Par François Soudan
Du 12 au 13 septembre, Paul Kagamé a effectué sa première visite officielle à Paris depuis son accession au pouvoir. Si le président rwandais dirigeait un pays comme les autres, ce déplacement dans la capitale française ne serait pas en soi un événement. Tout juste remarquerait-on qu’il met un terme à une sorte d’anomalie.
Les deux précédents séjours en France de cet ancien chef de guerre parvenu à la gouvernance suprême sur les décombres d’un épouvantable génocide se sont en effet mal déroulés. Le premier, en pleine lutte armée, sous la présidence d’un certain François Mitterrand alors ouvertement hostile à la rébellion tutsie, valut à l’intéressé d’être interpellé par la police puis quasi expulsé du territoire.
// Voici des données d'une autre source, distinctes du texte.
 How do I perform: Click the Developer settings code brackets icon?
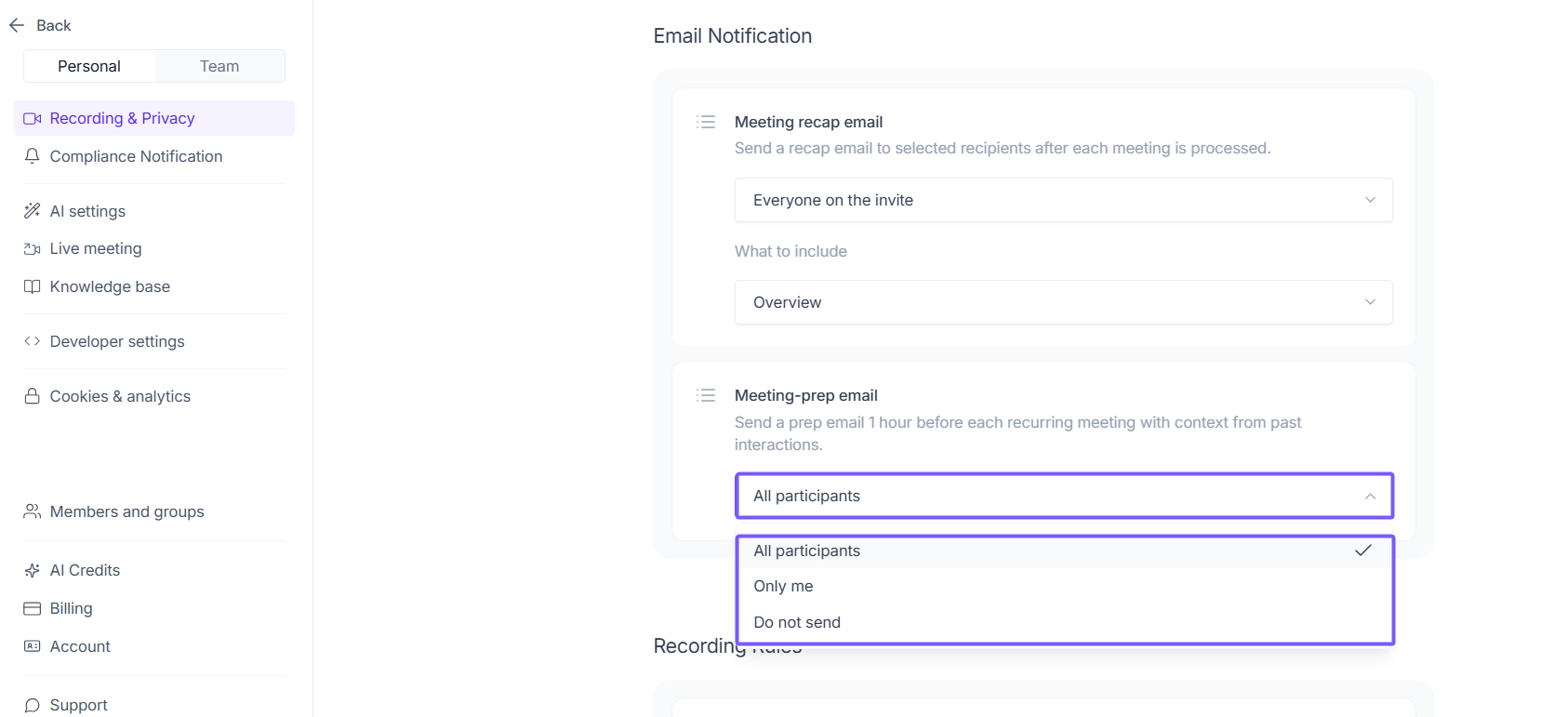[x=33, y=341]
Le second, lors du sommet franco-africain de février 2003, se solda par une rencontre glaciale de dix minutes avec un Jacques Chirac peu disposé à l’écouter.
Ce voyage de Paul Kagamé, voulu, voire imposé à une partie de ses collaborateurs, par Nicolas Sarkozy – qui s’est lui-même rendu à Kigali – remet donc les choses à leur place. Reste que, entre la France et le Rwanda, la tranquille normalité d’une relation banale ne sera sans doute jamais de mise.
Les comptes et mécomptes du passé, et notamment le rôle trouble que joua Paris avant, pendant et après le génocide de 1994, sont loin d’être réglés. Circonstance aggravante : la relation de cet épisode tragique vu de Kigali met directement en cause une demi-douzaine de personnalités politiques françaises toujours en activité, ainsi qu’une belle brochette de hauts gradés de l’armée. C’est ce cocktail détonant qui, alimenté par une enquête judiciaire bâclée, menée entièrement à charge contre Kagamé et ses proches, explique pourquoi les deux pays ont un moment rompu leurs relations diplomatiques.
D’un commun accord, Nicolas Sarkozy et Paul Kagamé ont décidé de mettre ce contentieux entre parenthèses – mais il demeure réactivable à tout moment. Le Rwandais, qui n’est pas non plus un président africain comme les autres, est un pragmatique sans états d’âme. Anglophone, dénué de toute attache sentimentale avec la France, tourné vers l’Afrique de l’Est et les dragons asiatiques, proche des États-Unis, cet adepte du développement autoritaire et de la démocratie surveillée ne vient pas à Paris en position de demandeur, même s’il entend bien vanter auprès des investisseurs les mérites de l’une des économies les plus performantes et les mieux dirigées du continent.
Absente du Rwanda dans tous les domaines – économique, culturel, éducatif et même diplomatique, en dépit des efforts méritoires de sa micro-ambassade –, la France a depuis longtemps laissé la place à d’autres. À elle de savoir réagir.